Алексей шел, глубоко задумавшись. Странно. Я не знал этого прежде за собой! Стоило княжне сказать мне про Оюки, как мне кажется, я к ней сразу переменился. Оюки в самом деле прелестна. Умная и серьезная, а я недооценивал ее, как и ее стремления к знаниям. Неужели я все это почувствовал только потому, что мне сказала об этом аристократка, юная дочь князя?
Оки слыхала, что после расставания с иностранцами, наверно, за дело примутся палачи. Но это никого не останавливает, сила чувств побеждает бесконечно и давно известные системы философов и предрешает судьбы.
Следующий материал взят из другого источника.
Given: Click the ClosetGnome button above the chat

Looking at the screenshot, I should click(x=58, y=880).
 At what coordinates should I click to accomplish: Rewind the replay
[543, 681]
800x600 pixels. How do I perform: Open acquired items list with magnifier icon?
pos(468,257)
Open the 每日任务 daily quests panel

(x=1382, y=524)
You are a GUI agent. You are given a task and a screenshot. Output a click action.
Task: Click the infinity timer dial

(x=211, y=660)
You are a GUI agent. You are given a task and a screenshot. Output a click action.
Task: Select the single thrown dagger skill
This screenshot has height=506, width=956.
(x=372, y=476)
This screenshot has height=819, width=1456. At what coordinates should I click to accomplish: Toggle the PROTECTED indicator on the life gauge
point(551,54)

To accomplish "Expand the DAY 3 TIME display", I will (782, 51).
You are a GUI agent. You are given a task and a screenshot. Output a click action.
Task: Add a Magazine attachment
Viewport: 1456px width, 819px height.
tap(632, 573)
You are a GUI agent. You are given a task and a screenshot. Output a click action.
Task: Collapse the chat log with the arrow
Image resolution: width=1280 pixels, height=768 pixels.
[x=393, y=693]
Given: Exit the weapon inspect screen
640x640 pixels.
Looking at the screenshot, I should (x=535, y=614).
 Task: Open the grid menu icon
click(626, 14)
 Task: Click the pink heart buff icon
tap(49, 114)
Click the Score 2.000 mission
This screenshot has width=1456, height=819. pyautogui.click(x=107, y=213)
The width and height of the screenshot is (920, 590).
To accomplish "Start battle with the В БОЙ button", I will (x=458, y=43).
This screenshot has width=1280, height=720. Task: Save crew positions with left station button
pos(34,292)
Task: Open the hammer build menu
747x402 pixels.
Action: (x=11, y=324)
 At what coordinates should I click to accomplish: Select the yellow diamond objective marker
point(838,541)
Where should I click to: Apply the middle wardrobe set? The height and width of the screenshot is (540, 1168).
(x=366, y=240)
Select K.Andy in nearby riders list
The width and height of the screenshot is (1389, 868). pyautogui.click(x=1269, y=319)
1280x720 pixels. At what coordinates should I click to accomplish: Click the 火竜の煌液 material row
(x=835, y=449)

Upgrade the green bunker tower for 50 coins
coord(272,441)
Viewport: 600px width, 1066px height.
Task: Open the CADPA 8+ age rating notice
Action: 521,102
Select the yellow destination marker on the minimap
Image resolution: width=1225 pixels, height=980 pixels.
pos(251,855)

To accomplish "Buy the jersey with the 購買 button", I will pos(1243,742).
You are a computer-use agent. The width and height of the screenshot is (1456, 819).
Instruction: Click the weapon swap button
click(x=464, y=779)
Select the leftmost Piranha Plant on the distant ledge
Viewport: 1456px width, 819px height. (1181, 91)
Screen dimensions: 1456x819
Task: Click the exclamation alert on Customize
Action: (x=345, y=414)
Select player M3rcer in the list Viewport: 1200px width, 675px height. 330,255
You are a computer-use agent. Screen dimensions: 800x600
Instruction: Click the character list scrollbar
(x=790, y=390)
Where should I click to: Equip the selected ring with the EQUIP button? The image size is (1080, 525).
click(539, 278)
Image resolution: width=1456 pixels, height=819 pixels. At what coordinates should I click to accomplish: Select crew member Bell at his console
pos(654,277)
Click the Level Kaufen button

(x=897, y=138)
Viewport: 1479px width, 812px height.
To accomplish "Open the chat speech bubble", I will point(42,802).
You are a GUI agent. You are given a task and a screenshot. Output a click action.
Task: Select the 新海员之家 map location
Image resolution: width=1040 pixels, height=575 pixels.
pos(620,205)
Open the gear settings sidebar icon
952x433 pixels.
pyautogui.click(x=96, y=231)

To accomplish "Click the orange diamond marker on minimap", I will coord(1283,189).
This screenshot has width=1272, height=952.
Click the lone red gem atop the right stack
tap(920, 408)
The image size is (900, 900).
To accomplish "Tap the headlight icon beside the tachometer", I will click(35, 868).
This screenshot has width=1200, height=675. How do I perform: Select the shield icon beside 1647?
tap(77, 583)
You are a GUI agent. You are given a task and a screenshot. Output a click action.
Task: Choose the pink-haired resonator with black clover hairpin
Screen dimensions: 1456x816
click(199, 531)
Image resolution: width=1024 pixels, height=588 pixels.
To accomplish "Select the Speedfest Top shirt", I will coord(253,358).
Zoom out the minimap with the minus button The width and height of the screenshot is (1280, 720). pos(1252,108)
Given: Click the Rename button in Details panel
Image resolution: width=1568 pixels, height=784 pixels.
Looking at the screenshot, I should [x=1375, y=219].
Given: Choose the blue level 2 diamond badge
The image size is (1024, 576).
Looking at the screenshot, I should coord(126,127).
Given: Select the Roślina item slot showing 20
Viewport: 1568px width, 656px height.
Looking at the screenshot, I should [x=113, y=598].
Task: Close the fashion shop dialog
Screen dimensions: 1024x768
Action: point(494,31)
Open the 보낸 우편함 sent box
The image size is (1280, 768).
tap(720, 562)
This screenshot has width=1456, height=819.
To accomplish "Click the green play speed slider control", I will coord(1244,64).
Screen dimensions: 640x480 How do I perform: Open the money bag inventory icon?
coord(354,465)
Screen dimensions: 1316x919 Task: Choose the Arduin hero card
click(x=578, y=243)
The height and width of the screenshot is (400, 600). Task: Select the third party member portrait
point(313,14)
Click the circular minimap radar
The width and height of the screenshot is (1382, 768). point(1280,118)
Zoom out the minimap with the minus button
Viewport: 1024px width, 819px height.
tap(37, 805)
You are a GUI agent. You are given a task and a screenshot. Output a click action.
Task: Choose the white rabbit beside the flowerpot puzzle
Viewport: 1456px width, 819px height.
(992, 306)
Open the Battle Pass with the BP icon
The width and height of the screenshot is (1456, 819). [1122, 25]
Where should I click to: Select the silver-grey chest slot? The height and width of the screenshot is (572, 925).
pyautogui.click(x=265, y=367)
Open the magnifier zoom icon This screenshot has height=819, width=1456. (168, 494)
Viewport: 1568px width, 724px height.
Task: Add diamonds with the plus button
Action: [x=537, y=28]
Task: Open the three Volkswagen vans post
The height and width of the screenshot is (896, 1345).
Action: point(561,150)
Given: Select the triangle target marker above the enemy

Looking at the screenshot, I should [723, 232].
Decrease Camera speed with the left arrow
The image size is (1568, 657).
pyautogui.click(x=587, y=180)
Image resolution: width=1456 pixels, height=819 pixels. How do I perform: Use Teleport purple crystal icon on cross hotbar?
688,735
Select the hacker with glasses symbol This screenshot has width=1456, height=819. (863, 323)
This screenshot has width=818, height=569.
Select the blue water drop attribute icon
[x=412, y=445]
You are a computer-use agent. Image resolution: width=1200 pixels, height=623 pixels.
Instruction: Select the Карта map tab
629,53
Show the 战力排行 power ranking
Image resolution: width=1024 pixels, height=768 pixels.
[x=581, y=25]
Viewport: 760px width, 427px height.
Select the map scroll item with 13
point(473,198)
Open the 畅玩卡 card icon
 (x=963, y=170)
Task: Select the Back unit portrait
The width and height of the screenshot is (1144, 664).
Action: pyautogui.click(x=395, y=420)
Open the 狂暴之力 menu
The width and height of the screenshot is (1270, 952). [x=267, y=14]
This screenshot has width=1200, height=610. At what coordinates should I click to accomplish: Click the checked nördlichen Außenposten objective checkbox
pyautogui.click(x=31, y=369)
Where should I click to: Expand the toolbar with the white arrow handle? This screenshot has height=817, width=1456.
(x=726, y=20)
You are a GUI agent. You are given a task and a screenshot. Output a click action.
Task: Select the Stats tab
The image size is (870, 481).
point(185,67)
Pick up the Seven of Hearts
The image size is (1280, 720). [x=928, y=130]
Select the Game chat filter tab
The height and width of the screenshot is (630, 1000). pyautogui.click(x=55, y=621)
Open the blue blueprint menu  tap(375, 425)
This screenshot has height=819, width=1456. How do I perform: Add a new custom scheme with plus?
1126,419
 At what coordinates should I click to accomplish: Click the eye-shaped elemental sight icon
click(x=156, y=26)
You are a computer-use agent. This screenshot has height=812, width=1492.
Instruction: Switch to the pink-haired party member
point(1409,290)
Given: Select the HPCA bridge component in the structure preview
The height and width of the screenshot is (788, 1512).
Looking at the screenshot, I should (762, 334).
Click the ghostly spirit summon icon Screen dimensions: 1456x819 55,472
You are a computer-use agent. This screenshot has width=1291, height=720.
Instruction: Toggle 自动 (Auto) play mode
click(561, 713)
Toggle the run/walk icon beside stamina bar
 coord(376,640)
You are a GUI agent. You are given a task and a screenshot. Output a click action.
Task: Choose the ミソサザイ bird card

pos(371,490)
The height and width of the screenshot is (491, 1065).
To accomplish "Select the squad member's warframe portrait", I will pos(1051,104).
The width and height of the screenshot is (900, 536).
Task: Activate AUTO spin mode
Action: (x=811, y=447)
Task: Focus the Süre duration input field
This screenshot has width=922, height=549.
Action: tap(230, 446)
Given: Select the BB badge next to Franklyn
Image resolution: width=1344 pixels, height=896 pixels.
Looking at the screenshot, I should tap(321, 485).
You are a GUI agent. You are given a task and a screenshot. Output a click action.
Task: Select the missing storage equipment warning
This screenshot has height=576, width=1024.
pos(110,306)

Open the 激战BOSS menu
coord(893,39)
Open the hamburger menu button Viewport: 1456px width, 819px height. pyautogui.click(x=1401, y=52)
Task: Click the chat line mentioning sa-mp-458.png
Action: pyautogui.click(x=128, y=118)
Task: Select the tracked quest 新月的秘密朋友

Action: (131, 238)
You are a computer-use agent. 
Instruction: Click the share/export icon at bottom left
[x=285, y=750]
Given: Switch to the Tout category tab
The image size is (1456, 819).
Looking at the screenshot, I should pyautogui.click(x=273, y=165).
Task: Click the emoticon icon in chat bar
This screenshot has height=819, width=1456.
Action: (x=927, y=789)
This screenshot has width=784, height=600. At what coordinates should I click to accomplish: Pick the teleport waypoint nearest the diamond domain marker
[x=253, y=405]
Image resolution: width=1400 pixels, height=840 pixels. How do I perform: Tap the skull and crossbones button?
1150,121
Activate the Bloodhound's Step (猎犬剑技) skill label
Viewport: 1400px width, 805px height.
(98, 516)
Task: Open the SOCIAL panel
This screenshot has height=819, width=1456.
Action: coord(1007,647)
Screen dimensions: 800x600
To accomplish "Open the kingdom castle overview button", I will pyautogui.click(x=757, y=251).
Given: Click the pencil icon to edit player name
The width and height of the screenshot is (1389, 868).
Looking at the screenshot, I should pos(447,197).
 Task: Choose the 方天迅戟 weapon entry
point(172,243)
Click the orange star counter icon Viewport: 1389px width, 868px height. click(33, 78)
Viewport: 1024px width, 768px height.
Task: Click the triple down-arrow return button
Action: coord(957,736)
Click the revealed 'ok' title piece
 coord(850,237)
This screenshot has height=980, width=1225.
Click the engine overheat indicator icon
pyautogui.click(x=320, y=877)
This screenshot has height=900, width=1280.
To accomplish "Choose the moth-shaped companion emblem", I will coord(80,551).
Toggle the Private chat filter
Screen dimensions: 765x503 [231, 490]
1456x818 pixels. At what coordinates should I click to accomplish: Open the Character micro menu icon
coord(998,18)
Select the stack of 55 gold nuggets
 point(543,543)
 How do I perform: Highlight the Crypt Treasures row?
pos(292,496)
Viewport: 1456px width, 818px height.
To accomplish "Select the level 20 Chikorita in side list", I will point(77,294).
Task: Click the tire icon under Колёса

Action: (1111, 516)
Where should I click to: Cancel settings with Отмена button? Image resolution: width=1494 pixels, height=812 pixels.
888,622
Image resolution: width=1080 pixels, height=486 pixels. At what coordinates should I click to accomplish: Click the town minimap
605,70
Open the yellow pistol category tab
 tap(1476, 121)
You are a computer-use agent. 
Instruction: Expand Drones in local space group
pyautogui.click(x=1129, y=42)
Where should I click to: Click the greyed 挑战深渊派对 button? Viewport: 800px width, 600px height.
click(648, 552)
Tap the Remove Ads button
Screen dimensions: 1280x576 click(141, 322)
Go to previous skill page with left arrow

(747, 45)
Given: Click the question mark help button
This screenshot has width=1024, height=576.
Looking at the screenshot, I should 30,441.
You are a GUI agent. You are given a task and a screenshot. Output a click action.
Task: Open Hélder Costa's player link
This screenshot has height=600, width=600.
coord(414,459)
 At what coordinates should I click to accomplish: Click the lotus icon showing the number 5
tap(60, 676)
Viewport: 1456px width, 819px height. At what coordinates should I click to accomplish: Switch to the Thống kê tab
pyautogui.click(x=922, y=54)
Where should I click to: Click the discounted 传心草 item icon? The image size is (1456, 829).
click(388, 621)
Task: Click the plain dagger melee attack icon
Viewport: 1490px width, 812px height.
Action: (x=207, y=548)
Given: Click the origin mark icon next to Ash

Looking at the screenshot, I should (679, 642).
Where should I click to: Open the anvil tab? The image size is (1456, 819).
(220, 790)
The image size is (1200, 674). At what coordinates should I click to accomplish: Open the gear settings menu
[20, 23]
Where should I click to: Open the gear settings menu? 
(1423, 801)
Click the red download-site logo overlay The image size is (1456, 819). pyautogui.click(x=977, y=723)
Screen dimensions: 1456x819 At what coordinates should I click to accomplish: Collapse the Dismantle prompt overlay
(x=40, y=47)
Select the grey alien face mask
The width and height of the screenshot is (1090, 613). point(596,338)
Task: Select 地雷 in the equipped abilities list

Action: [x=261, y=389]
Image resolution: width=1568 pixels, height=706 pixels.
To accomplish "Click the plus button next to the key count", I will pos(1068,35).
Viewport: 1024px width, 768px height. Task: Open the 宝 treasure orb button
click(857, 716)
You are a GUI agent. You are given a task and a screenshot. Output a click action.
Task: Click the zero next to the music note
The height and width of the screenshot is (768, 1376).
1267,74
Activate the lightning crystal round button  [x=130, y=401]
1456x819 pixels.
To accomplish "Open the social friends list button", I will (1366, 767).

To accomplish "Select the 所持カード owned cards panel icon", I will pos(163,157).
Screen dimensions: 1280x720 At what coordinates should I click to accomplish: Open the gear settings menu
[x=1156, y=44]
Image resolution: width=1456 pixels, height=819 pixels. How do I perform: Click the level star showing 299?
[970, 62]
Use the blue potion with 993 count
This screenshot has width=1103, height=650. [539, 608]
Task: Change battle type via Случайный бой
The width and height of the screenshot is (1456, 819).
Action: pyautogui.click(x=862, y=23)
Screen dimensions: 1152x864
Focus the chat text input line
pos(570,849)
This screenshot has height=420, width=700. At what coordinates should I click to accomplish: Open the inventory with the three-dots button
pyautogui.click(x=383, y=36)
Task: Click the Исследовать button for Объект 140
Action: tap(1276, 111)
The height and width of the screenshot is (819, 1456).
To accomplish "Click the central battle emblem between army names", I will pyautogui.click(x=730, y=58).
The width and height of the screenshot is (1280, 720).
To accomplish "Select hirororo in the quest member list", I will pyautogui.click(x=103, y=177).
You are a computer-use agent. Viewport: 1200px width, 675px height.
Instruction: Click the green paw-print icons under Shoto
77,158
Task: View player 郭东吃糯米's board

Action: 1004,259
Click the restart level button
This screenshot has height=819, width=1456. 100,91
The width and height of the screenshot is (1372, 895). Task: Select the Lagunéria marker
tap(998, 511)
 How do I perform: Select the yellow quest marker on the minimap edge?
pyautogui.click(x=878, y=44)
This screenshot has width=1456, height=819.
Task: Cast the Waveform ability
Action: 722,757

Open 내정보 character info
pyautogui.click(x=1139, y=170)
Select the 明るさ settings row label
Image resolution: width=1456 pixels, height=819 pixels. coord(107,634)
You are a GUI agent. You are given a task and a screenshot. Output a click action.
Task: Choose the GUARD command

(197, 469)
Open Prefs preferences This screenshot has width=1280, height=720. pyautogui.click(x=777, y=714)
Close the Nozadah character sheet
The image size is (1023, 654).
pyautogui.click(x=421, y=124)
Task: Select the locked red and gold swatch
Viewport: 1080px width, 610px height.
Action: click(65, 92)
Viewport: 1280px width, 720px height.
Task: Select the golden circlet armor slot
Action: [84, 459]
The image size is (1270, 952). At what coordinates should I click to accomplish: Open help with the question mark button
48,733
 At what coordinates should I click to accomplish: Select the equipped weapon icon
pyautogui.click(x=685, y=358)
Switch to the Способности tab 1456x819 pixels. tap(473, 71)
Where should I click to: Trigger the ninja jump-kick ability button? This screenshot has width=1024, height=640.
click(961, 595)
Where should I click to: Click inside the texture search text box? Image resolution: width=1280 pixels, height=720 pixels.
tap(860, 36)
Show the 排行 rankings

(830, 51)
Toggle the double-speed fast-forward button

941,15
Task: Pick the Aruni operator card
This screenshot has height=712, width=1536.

Там, где будущего надо ждать, заливаясь слезами, все лишь смеются!
Оки и не желала более близких знакомств с императорскими офицерами из посольства Путятина. Григорьев – тот, кто ей нужен. Он почтителен и угодлив. Но он вполне западный человек. Много знает, талантлив, ретив и очень старателен.
Она получала все, что ей было нужно, через него, как через слугу, а с его морскими начальниками, при ее положении, было бы трудней и унизительней, и никто не занимался бы с ней, как Григорьев. И не с ним искала она знакомства. Ее, как и всех в аристократическом обществе, кто соглашался, что перемены неизбежны, занимала не Россия, а Америка, и она тоже будет стремиться к Америке. Так говорят отец и братья. Не погружаться во все русское!